What is asked =
Copy out the lines of the rows below word for word, beginning with the line that contains "Click the dollar icon beside Quick Summary" and continuing through the line that contains "pyautogui.click(x=104, y=53)".

A run of rows

* * *

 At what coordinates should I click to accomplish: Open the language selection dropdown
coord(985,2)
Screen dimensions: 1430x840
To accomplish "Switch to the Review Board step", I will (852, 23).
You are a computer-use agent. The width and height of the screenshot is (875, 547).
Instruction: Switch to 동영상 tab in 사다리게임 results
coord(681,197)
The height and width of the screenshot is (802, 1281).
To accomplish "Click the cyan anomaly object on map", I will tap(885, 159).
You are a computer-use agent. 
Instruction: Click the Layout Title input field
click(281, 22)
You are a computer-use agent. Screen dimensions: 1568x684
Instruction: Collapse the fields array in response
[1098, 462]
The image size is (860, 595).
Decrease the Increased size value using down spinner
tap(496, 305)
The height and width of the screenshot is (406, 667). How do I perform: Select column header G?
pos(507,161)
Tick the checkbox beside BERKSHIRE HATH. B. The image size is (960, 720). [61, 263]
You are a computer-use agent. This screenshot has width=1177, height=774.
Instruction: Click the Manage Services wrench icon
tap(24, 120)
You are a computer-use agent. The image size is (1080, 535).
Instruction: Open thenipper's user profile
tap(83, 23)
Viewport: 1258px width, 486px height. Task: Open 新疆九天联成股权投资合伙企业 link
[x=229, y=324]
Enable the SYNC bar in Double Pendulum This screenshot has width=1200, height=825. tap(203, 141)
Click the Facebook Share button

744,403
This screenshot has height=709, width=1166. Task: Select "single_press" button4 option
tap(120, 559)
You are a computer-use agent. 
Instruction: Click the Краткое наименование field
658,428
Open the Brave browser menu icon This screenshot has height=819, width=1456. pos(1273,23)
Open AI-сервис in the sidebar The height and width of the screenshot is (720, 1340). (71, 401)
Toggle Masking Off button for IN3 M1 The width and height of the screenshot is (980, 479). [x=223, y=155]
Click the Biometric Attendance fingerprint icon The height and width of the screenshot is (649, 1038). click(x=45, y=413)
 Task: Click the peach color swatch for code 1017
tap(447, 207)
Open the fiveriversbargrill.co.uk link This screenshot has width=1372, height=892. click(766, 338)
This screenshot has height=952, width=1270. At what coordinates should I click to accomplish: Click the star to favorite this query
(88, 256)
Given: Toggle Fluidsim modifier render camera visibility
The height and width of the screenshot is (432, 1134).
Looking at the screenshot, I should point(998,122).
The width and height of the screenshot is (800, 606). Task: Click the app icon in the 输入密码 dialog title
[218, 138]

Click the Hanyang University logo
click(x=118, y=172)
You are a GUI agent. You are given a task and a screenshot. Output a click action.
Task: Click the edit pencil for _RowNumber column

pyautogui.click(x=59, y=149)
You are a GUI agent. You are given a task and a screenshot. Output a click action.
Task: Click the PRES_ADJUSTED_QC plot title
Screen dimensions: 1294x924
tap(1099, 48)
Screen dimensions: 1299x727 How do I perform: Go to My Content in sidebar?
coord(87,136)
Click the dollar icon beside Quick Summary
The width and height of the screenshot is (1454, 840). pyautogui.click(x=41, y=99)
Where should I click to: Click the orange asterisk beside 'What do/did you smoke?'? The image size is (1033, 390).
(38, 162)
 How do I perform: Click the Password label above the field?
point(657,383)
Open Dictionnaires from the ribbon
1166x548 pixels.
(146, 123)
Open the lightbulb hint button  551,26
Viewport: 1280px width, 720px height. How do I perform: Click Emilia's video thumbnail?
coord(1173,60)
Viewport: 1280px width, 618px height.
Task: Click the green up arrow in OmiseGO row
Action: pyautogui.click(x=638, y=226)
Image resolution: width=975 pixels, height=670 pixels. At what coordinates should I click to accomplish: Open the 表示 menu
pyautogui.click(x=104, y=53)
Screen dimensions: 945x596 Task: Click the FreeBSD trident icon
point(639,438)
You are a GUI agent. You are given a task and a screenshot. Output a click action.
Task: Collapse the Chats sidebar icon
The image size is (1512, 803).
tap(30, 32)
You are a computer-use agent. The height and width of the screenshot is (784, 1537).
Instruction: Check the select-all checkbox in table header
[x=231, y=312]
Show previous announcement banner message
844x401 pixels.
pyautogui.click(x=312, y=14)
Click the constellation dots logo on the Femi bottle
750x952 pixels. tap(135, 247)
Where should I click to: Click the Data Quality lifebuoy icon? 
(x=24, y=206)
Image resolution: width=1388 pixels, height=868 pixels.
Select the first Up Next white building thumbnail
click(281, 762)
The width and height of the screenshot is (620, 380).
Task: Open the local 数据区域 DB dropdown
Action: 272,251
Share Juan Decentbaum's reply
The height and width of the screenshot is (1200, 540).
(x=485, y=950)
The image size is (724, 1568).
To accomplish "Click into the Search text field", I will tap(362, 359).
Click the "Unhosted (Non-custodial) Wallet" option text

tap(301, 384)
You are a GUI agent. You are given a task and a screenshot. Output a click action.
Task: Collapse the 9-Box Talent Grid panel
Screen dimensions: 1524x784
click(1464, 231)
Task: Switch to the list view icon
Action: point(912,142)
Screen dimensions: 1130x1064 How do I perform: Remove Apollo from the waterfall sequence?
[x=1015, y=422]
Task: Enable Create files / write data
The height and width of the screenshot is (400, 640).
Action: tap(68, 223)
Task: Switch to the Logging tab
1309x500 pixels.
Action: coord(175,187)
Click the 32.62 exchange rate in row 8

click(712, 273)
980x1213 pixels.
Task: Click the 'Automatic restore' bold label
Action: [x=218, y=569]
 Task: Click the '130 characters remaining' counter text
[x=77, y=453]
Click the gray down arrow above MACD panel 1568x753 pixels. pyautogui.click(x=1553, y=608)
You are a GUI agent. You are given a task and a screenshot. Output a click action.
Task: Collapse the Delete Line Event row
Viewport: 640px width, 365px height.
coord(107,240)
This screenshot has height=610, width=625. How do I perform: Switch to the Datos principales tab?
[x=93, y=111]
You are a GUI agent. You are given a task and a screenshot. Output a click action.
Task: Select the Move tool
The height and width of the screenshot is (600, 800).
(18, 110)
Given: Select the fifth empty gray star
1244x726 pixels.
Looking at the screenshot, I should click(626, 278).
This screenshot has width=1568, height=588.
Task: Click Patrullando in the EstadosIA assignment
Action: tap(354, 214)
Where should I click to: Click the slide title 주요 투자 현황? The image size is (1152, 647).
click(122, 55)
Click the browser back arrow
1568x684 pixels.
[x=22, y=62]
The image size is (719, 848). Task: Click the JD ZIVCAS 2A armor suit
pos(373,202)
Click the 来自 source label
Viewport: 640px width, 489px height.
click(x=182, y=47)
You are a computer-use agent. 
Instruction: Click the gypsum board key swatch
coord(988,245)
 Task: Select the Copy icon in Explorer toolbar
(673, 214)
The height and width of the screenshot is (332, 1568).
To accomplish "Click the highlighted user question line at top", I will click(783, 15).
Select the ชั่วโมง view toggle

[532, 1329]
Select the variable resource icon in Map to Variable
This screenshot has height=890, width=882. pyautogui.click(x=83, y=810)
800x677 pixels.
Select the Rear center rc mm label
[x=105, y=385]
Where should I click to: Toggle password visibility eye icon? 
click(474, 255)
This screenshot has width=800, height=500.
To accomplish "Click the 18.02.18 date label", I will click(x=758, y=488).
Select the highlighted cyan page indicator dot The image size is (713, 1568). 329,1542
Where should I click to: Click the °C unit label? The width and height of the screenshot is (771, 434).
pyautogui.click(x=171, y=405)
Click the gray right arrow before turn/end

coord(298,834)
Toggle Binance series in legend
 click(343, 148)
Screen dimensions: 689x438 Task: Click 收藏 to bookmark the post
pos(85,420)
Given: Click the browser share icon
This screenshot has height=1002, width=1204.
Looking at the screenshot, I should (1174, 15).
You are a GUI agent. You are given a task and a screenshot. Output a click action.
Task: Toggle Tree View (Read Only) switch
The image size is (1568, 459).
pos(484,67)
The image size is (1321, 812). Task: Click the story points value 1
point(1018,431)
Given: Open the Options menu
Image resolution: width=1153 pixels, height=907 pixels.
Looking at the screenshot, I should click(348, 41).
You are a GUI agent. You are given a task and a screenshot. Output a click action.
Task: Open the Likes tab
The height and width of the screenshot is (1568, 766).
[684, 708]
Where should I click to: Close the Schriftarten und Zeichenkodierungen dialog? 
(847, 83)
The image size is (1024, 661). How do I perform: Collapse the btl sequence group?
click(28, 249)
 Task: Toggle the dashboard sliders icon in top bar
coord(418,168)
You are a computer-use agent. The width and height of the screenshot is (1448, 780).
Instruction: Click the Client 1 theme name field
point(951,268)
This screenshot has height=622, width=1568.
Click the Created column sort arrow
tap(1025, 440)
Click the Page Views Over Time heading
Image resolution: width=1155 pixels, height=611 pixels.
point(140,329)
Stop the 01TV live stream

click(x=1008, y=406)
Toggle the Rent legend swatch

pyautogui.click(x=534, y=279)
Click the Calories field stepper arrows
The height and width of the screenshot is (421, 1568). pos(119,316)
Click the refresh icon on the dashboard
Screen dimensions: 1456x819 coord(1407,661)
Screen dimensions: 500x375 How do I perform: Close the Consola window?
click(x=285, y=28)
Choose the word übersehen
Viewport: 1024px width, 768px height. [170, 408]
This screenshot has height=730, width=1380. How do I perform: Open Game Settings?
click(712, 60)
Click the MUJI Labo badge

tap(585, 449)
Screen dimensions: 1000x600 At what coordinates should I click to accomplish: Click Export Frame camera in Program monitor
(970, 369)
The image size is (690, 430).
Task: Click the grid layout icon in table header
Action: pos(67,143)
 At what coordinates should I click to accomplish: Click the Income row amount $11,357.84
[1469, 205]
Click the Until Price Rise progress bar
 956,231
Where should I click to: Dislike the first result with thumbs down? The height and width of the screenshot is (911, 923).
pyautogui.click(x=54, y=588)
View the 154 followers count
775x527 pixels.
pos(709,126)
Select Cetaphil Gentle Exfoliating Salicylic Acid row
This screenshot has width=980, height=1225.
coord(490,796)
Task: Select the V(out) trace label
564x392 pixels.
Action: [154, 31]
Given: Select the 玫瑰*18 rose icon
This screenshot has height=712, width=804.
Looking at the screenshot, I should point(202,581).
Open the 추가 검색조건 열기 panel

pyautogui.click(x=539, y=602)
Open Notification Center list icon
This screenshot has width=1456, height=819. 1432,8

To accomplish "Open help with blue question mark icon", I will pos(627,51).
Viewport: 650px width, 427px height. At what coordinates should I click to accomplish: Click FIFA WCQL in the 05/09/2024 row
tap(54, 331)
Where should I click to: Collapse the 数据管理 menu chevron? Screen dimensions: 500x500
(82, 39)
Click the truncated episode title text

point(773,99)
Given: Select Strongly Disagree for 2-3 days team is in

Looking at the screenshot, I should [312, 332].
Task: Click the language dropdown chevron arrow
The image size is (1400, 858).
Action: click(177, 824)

* * *

Written answer =
Click the dollar icon beside Quick Summary
The width and height of the screenshot is (1454, 840). pyautogui.click(x=41, y=99)
Where should I click to: Click the orange asterisk beside 'What do/did you smoke?'? The image size is (1033, 390).
(38, 162)
 How do I perform: Click the Password label above the field?
point(657,383)
Open Dictionnaires from the ribbon
1166x548 pixels.
(146, 123)
Open the lightbulb hint button  551,26
Viewport: 1280px width, 720px height. How do I perform: Click Emilia's video thumbnail?
coord(1173,60)
Viewport: 1280px width, 618px height.
Task: Click the green up arrow in OmiseGO row
Action: pyautogui.click(x=638, y=226)
Image resolution: width=975 pixels, height=670 pixels. At what coordinates should I click to accomplish: Open the 表示 menu
pyautogui.click(x=104, y=53)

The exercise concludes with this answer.